What is required » Could you filter the records below down to the lines that include the word "computer"?

Pixel coordinate grounding data:
>>>

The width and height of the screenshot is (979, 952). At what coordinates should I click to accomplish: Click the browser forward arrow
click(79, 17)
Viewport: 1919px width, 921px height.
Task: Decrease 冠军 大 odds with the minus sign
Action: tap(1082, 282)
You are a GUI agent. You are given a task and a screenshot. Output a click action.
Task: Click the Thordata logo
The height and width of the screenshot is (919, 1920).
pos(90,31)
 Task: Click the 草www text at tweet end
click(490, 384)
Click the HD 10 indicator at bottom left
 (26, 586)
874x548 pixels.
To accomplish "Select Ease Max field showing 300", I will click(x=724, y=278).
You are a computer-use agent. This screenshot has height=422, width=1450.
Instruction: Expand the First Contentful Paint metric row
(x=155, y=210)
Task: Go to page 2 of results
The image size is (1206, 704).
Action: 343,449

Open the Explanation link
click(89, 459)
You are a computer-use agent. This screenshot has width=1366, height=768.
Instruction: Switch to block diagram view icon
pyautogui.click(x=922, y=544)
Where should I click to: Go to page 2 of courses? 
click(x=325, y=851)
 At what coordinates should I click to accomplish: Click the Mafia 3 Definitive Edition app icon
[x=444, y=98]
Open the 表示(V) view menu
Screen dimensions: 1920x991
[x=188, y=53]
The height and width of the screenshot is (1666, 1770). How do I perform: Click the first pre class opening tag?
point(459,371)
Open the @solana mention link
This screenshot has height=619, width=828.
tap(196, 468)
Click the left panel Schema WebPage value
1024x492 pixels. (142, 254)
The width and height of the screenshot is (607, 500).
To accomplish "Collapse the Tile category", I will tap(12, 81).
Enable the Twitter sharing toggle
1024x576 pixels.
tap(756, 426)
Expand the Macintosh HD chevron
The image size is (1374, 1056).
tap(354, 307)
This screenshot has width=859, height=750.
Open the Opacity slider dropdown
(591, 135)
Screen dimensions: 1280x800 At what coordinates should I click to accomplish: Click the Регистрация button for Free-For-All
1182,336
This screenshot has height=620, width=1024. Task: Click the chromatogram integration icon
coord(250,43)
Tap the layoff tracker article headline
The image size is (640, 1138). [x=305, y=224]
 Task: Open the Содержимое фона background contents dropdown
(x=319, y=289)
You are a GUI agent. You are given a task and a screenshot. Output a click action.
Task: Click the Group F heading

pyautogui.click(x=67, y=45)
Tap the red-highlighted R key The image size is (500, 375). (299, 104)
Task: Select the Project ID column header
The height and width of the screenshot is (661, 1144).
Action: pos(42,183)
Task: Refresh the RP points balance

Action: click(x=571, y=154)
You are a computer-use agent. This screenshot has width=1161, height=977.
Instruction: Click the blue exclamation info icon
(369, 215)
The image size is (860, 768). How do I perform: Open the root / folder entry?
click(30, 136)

<<<

Task response »
You are a computer-use agent. This screenshot has height=422, width=1450.
You are a computer-use agent. This screenshot has width=1366, height=768.
You are a computer-use agent. This screenshot has width=1161, height=977.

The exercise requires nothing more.